ScienceAtHome is a team of scientists, game developers, designers and visual artists based at Aarhus University, Denmark. ScienceAtHome does research on quantum physics, citizen science and gamification. ScienceAtHome also develops games that contribute to scientific research, and studies how humans interpret information to achieve results superior to some algorithmic approaches.

Most ScienceAtHome games are casual games and require no formal scientific training. Over 150,000. people have contributed to ScienceAtHome citizen science projects by playing games. Research games are also part of a much larger movement of creating serious games that go beyond mere entertainment.

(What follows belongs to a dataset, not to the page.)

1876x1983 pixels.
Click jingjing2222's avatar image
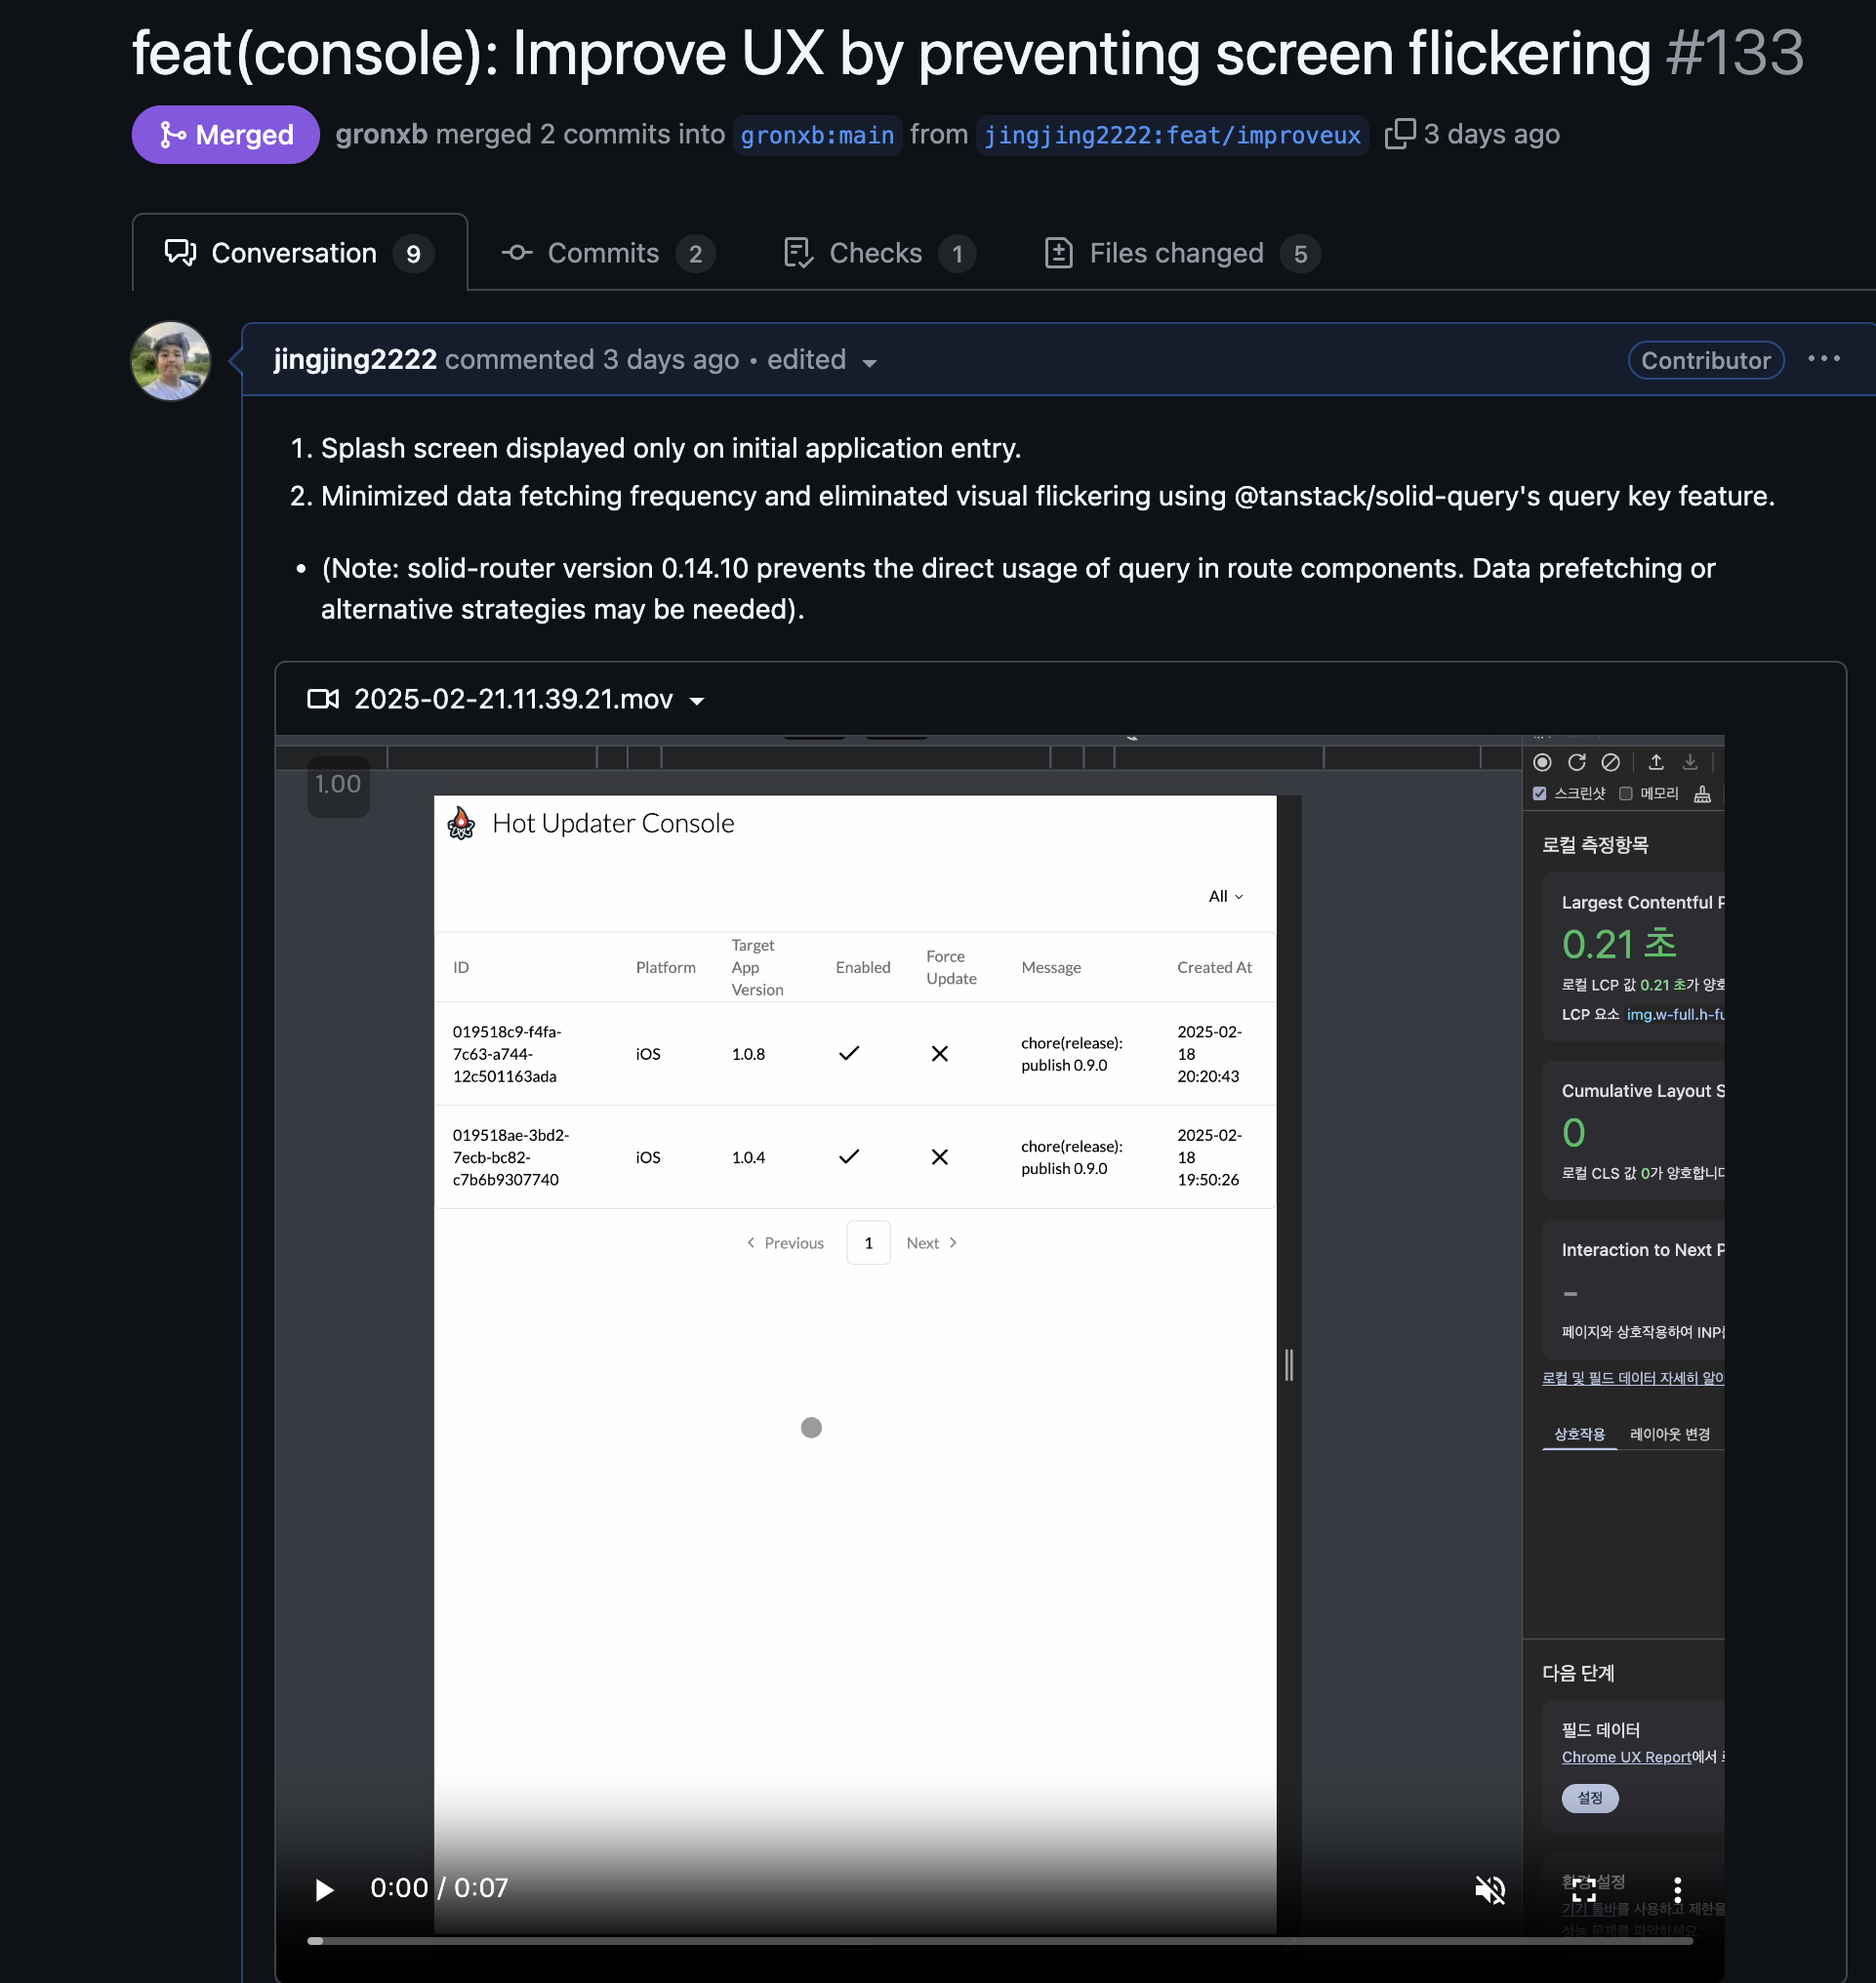click(171, 360)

The premise behind such games is that humans are better than computers at performing certain tasks, because of their intuition and superior visual processing. Video games are now being used to channel these abilities to solve problems in quantum physics.

History
The idea of computer players solving quantum problems came to Jacob Sherson's mind while he was doing research at Johannes Gutenberg University, Mainz, in the group of Prof. Immanuel Bloch. The first form of ScienceAtHome was announced in 2012 based on the idea that computer game players could solve quantum problems. It was then called CODER – "Pilot Center for Community-driven Research: Game Assisted Quantum Computing". CODER later grew and evolved into ScienceAtHome with the first game born in 2012 called Quantum Moves.

ScienceAtHome is now part of the Center for Hybrid Intelligence situated at the Department of Management at Aarhus BSS.

Publications
Jacob Sherson gave a speech at TEDxAarhus 2016 called "How to become a quantum physicist in five minutes".

Pinja Haikka, Postdoctoral Researcher in Theoretical Physics, also introduced ScienceAtHome at Women in Science event at Aarhus University, which was published on local television ITV OJ.

ScienceAtHome has been featured in a number of journals such as PNAS and Physical Review Research, and magazines like the Diplomatic Courier and Hosting Advice.

ScienceAtHome has also been featured in the Danish Broadcasting Corporation (DR).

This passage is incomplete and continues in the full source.